[BEGIN STORED ROWS]
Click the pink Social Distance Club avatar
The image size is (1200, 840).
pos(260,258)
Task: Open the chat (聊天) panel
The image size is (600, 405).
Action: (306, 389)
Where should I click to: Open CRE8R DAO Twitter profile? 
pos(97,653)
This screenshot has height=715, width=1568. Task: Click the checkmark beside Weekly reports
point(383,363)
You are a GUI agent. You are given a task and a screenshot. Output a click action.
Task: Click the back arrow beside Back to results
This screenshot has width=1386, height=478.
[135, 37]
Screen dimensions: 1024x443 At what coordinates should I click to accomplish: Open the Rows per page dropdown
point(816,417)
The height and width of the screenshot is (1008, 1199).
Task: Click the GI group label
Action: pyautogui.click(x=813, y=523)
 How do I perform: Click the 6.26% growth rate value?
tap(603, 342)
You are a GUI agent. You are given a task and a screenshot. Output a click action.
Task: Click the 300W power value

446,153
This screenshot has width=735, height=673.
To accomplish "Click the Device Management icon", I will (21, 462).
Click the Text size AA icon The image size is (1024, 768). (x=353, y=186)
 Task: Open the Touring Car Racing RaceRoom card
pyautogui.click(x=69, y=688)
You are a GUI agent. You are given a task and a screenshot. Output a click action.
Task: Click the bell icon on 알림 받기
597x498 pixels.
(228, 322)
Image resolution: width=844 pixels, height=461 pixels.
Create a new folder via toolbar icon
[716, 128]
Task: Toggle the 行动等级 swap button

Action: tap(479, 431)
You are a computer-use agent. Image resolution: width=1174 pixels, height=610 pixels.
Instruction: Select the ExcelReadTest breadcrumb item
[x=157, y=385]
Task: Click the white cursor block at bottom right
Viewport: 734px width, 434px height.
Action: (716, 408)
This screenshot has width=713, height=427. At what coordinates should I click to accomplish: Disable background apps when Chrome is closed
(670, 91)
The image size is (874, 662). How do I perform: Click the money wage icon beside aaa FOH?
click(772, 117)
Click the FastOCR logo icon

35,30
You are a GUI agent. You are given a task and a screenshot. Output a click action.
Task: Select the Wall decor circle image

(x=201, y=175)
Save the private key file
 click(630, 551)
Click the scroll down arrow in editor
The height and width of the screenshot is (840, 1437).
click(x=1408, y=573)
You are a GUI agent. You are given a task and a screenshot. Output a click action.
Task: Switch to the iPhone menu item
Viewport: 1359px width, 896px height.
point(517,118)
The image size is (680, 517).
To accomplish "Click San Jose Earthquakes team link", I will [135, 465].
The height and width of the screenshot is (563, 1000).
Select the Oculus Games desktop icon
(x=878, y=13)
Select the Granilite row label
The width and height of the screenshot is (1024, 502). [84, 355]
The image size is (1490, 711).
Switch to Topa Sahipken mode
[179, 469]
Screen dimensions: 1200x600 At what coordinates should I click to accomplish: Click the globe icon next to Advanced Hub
[END STORED ROWS]
Please copy out all of the records above word for word.

Click the pink Social Distance Club avatar
The image size is (1200, 840).
pos(260,258)
Task: Open the chat (聊天) panel
The image size is (600, 405).
Action: (306, 389)
Where should I click to: Open CRE8R DAO Twitter profile? 
pos(97,653)
This screenshot has height=715, width=1568. Task: Click the checkmark beside Weekly reports
point(383,363)
You are a GUI agent. You are given a task and a screenshot. Output a click action.
Task: Click the back arrow beside Back to results
This screenshot has width=1386, height=478.
[135, 37]
Screen dimensions: 1024x443 At what coordinates should I click to accomplish: Open the Rows per page dropdown
point(816,417)
The height and width of the screenshot is (1008, 1199).
Task: Click the GI group label
Action: pyautogui.click(x=813, y=523)
 How do I perform: Click the 6.26% growth rate value?
tap(603, 342)
You are a GUI agent. You are given a task and a screenshot. Output a click action.
Task: Click the 300W power value

446,153
This screenshot has width=735, height=673.
To accomplish "Click the Device Management icon", I will (21, 462).
Click the Text size AA icon The image size is (1024, 768). (x=353, y=186)
 Task: Open the Touring Car Racing RaceRoom card
pyautogui.click(x=69, y=688)
You are a GUI agent. You are given a task and a screenshot. Output a click action.
Task: Click the bell icon on 알림 받기
597x498 pixels.
(228, 322)
Image resolution: width=844 pixels, height=461 pixels.
Create a new folder via toolbar icon
[716, 128]
Task: Toggle the 行动等级 swap button

Action: tap(479, 431)
You are a computer-use agent. Image resolution: width=1174 pixels, height=610 pixels.
Instruction: Select the ExcelReadTest breadcrumb item
[x=157, y=385]
Task: Click the white cursor block at bottom right
Viewport: 734px width, 434px height.
Action: (716, 408)
This screenshot has width=713, height=427. At what coordinates should I click to accomplish: Disable background apps when Chrome is closed
(670, 91)
The image size is (874, 662). How do I perform: Click the money wage icon beside aaa FOH?
click(772, 117)
Click the FastOCR logo icon

35,30
You are a GUI agent. You are given a task and a screenshot. Output a click action.
Task: Select the Wall decor circle image

(x=201, y=175)
Save the private key file
 click(630, 551)
Click the scroll down arrow in editor
The height and width of the screenshot is (840, 1437).
click(x=1408, y=573)
You are a GUI agent. You are given a task and a screenshot. Output a click action.
Task: Switch to the iPhone menu item
Viewport: 1359px width, 896px height.
point(517,118)
The image size is (680, 517).
To accomplish "Click San Jose Earthquakes team link", I will [135, 465].
The height and width of the screenshot is (563, 1000).
Select the Oculus Games desktop icon
(x=878, y=13)
Select the Granilite row label
The width and height of the screenshot is (1024, 502). [84, 355]
The image size is (1490, 711).
Switch to Topa Sahipken mode
[179, 469]
Screen dimensions: 1200x600 At what coordinates should I click to accomplish: Click the globe icon next to Advanced Hub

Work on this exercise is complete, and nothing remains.